**Problems to solve**.
- 1) Decide whether each statement agrees with the article on the Eldoret youth agriculture forum, answering yes or no and quoting the deciding words from it. (a) The forum took place in Eldoret. (b) Julius Sitienei is Chairman of Co-op Holdings Co-operative Society. (c) The forum presented agriculture to young people as a subsistence pursuit.
- 2) Write the next part of the article on the Eldoret youth agriculture forum, picking up after its last sentence.

**Document section**.
BEGIN

A Youth in Agriculture Forum convened by Co-operative Bank of Kenya in Eldoret brought together young farmers, agripreneurs, industry executives, academic experts and cooperative leaders on Tuesday, anchoring morning discussions around the technologies and value chain opportunities reshaping modern agriculture, from vertical and precision farming to biotechnology, digital marketing and dairy sector solutions that span agrovet services, animal health, value addition and market access.
The forum drew a cross section of voices whose combined expertise mapped both the promise and the practical pathways available to young people entering agriculture as a commercial vocation rather than a subsistence pursuit.
Mr. Julius Sitienei, Vice Chairman of Co-op Holdings Co-operative Society and Member of the Co-op Bank Board of Directors, joined the proceedings as a senior representative of the bank's cooperative governance structure, lending institutional weight to a conversation that the bank is positioning as central to its agribusiness development agenda.

His presence alongside branch and divisional leadership signalled that the forum was not a peripheral outreach exercise but a deliberate engagement with the next generation of agricultural entrepreneurs in one of Kenya's most productive farming regions.

END

**Recorded information**.
BEGIN

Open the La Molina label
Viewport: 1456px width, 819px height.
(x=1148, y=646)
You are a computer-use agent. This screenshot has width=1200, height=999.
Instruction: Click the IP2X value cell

END

**Answers below**.
- 1)
(a) Yes: "convened by Co-operative Bank of Kenya in Eldoret"
(b) No: "Vice Chairman of Co-op Holdings Co-operative Society"
(c) No: "as a commercial vocation rather than a subsistence pursuit"

- 2)
Technical and sector perspectives came from a lineup of practitioners whose organisations operate at the intersection of finance, production, processing and research. Mr. Douglas Gatimu, Head of Agribusiness at Co-op Bank, anchored the financial and credit dimension of youth agribusiness development, while Mr. Daniel Kimosop, Branch Manager at Eldoret Main Branch, represented the bank's local operational footprint in the Rift Valley.
Christopher Kibet Rop, Chief Executive of Sirikwa Dairies, and CPA Stephen Kirwa Tirop, Chief Executive of Ainabkoi Farmers Co-operative Society Ltd, offered ground level perspectives on cooperative dairy enterprise, while George Kibet of Mashambani Agrovet addressed input supply and animal health services. Prof. Miriam Kinyua of the University of Eldoret's Department of Biotechnology extended the conversation into the science driving next generation crop and livestock productivity.
Eldoret's selection as the forum venue carries agricultural and strategic logic; the broader North Rift region accounts for a material share of Kenya's wheat, maize and dairy output, and its cooperative farming culture makes it a natural testing ground for youth led agribusiness models that blend traditional cooperative structures with precision agriculture tools and digital market linkages. Co-op Bank's agribusiness unit has over the years built a lending and advisory portfolio oriented toward cooperative societies and smallholder value chains, and the forum represents an effort to extend that orientation toward younger market participants who bring technological fluency but often lack structured financial access and market intelligence.
"We are reaffirming our commitment to harnessing youth innovation and positioning young people at the centre of modern agriculture," said Co-op Bank Kenya, in the bank's framing of the forum's broader institutional intent.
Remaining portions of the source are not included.